Denn dies war kein Krieg. Nicht offiziell. Nicht einmal zwischen den beiden hier beheimateten Rassen. Land- und Seebewohner hatten einander wahrscheinlich schon zu allen Zeiten bekämpft. Aber in ihrem Kampf hatte es nichts Systematisches gegeben. Es waren die gelegentlichen Zusammenstöße zwischen natürlichen Feinden gewesen. Bis die Merseier angefangen hatten, die Meeresbewohner mit Material und Ratgebern zu unterstützen, so daß sie die Landbewohner zurückdrängen konnten. Als man auf Erden davon erfahren hatte, war es eine politische Selbstverständlichkeit gewesen, den Landbewohnern eine entsprechende Hilfeleistung zu gewähren und das Gleichgewicht der Kräfte wiederherzustellen, damit Starkad nicht als Marionette der Merseier geeint werde. Als Resultat hatten die Merseier ihre Hilfe verstärkt, das Imperium hatte mit gleichen Maßnahmen geantwortet, und so ging es immer noch weiter.
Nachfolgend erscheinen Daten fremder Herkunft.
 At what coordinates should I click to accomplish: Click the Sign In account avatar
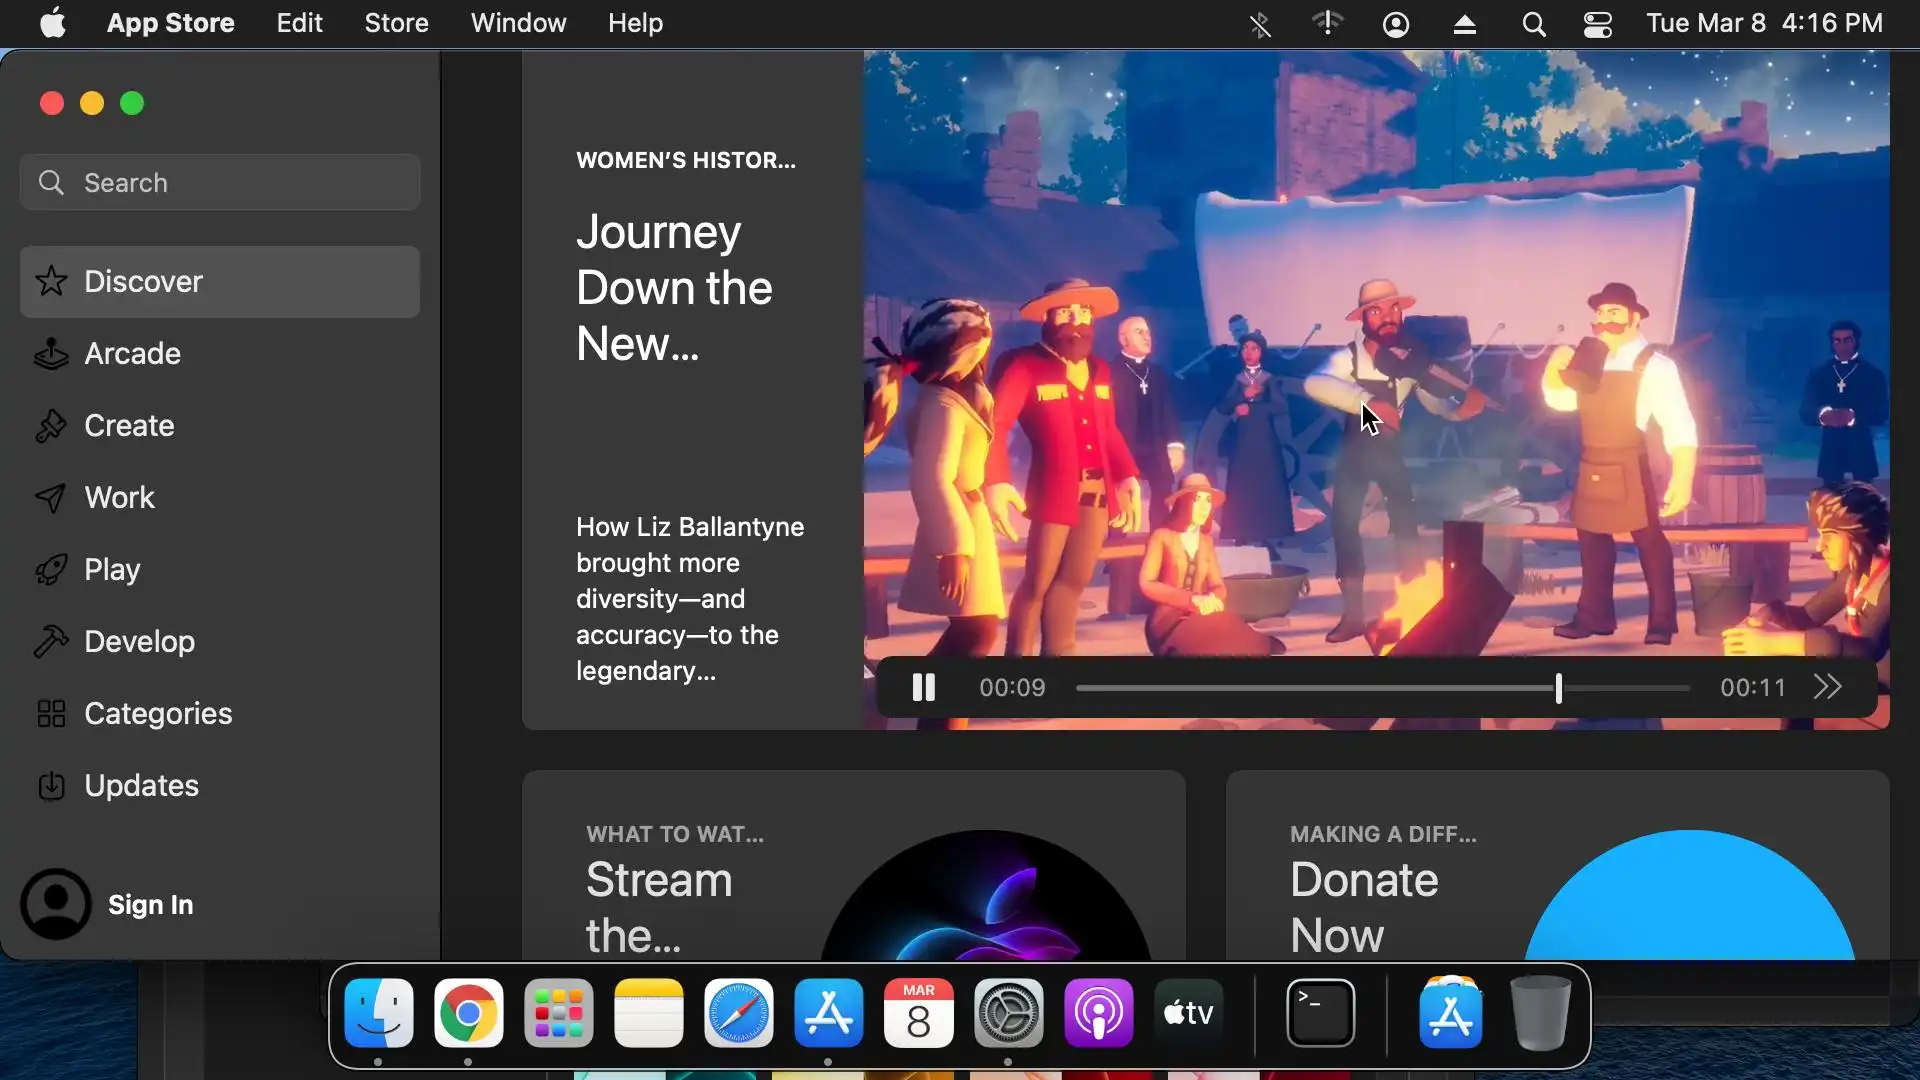click(56, 904)
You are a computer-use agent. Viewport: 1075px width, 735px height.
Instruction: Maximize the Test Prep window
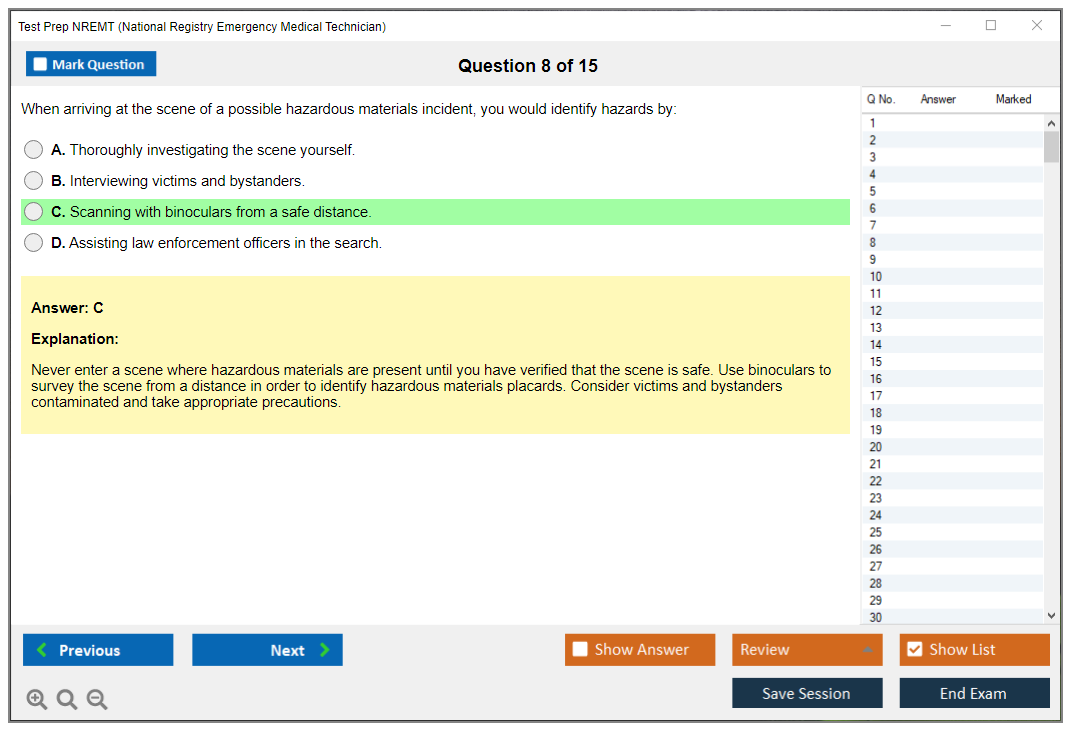pyautogui.click(x=991, y=26)
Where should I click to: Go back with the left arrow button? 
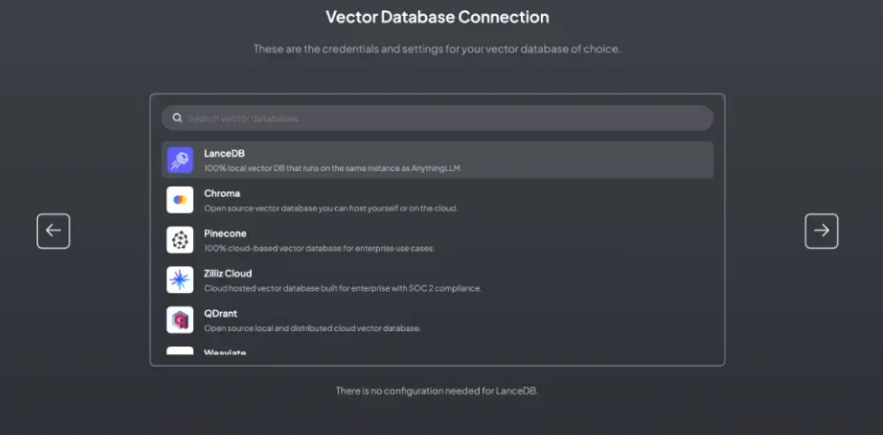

Und die beiden Großmächte lebten im Frieden. Was sie hier stationiert hatten, waren Hilfsmissionen, nicht wahr? Das Imperium hatte seinen Stützpunkt auf der Narpaspitze auf Grund eines Abkommens mit den Getigerten — wie die Landbewohner genannt wurden — von Ujanka, Merseia saß im Kimraiggebiet, nachdem es mit den Herren des Meeres ein ähnliches Abkommen geschlossen hatte. Die Merseier schossen keine von Menschen bemannten Aufklärer ab. Das taten nur ihre Techniker, die den Seetrollen — wie sie von den Getigerten genannt wurden — bei der Verteidigung ihres Luftraums halfen. Das Imperium hatte nichts damit zu tun, daß eine Gruppe Merseier, die am Westkap gelandet war, in einen Hinterhalt geriet und aufgerieben wurde; seine Truppen halfen den Verbündeten lediglich bei der Bewachung der Grenzen.